Tre mesi dopo l’inizio del dieselgate Volkswagen, si delineano le modalità del richiamo con cui il gruppo di Wolfsburg correggerà il software accusato di contenere le emissioni di NOx solo mentre l’auto è in fase di test. Per ora l’intervento riguarda solo l’Europa (mercati EU-28), perché Oltreoceano la querelle con le rispettive autorità è ancora in corso.

Il Gruppo Volkswagen – si legge nella nota rilasciata alla stampa – ha presentato le soluzioni per i motori Diesel 1.2, 1.6 e 2.0 della famiglia EA189 all’Autorità Federale per i Trasporti tedesca (KBA) che le ha pienamente ratificate. Le misure correttive, per tutti i veicoli interessati, sono quindi confermate. I proprietari verranno informati a breve sui prossimi passi da compiere. Per assicurare un rapido completamento dell’azione, Volkswagen darà il via all’implementazione all’inizio del 2016. Nello sviluppo delle misure tecniche, un aspetto fondamentale era trovare soluzioni meno impattanti possibili per i clienti.

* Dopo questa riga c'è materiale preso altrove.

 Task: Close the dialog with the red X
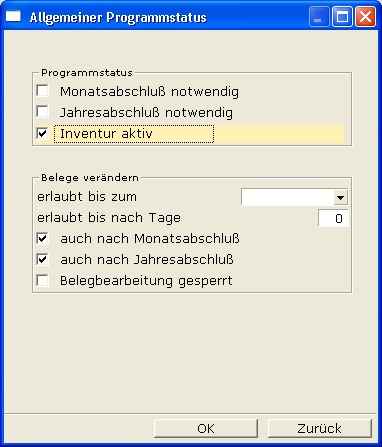point(365,17)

Le soluzioni per i motori Diesel EA189 di cilindrata 1.2 e 2.0 riguardano un aggiornamento del software. La tempistica lavorativa prevista per questo intervento sarà inferiore alla mezz’ora. Anche nei motori 1.6 EA 189 sarà effettuato un aggiornamento del software. Inoltre sarà installato uno “stabilizzatore di flusso” direttamente davanti al misuratore della massa d’aria. Volkswagen sottolinea che il tempo previsto per l’implementazione di queste misure tecniche è meno di un’ora.

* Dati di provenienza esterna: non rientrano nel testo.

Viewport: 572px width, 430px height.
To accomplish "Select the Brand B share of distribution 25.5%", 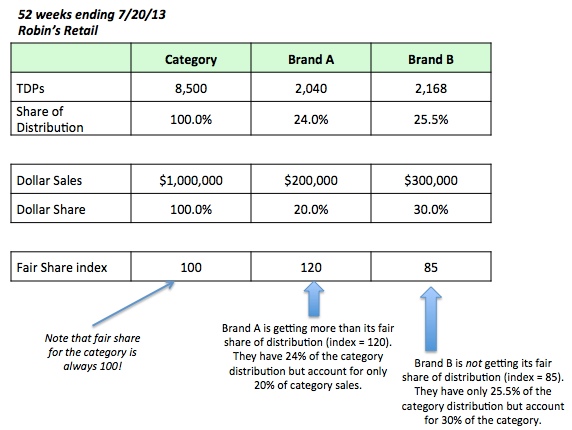I will (x=431, y=119).
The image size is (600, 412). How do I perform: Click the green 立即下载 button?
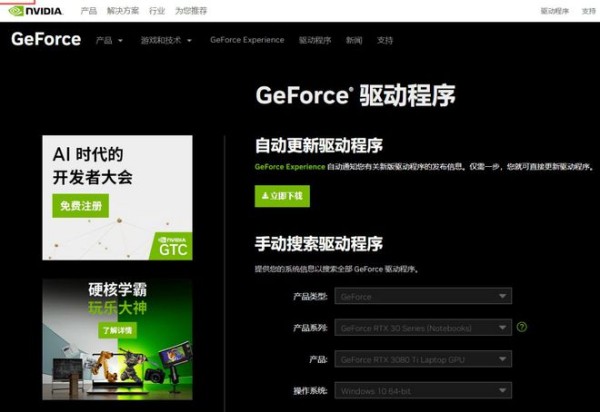pos(282,196)
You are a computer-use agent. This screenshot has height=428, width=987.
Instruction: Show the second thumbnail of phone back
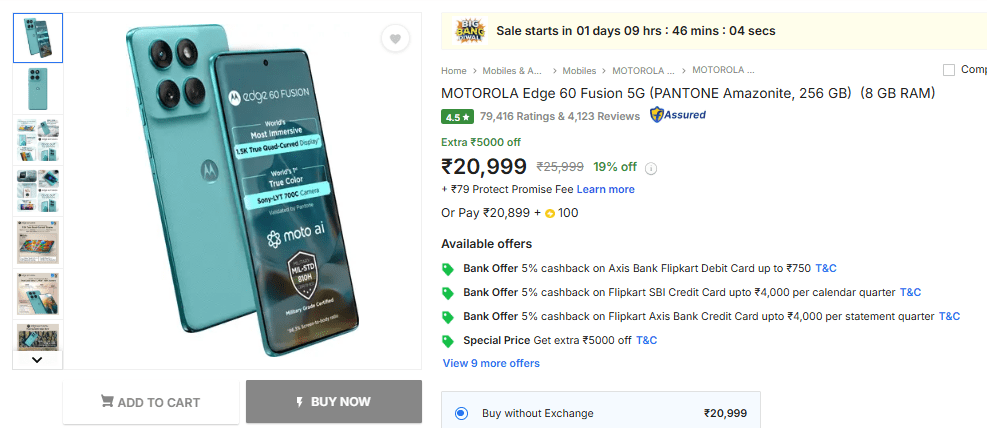38,90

Una volta aggiornati, i veicoli rispetteranno gli standard delle emissioni vigenti e la casa si pone l’obiettivo di raggiungere tale risultato senza alcun effetto su prestazioni, consumi o performance. Con una prima lettera, i proprietari dei veicoli interessati sono stati informati che è prevista un’azione per la loro vettura; con una seconda comunicazione, sarà chiesto loro in tempo utile di fissare un appuntamento con il proprio service partner Volkswagen per l’implementazione delle soluzioni tecniche.

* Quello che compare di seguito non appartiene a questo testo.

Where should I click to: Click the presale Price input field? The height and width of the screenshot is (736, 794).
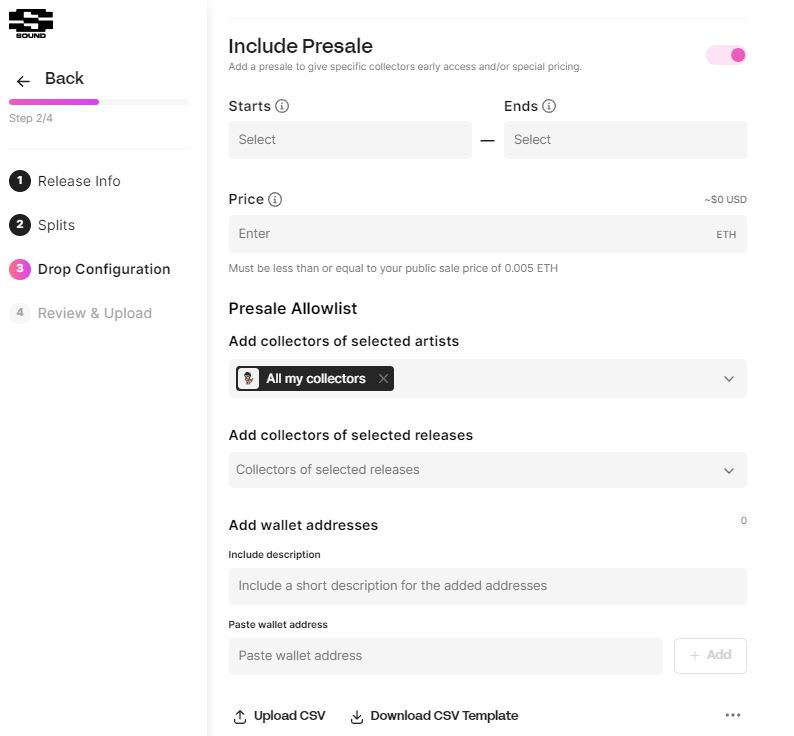[488, 234]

Il piano prevede che tutti i veicoli interessati vengano chiamati in officina in diverse fasi. Per i motori 2.0 TDI interessati, l’aggiornamento è previsto dal primo trimestre del 2016; alla fine del secondo trimestre del 2016 sarà la volta dei veicoli equipaggiati con motori 1.2 TDI, mentre nella fase conclusiva del richiamo, dal terzo trimestre del 2016, si interverrà sui veicoli dotati di motore 1.6 TDI. Durante l’aggiornamento dei veicoli, Volkswagen si assicurerà che a tutti i clienti vengano offerte appropriate soluzioni di mobilità sostitutive in forma gratuita.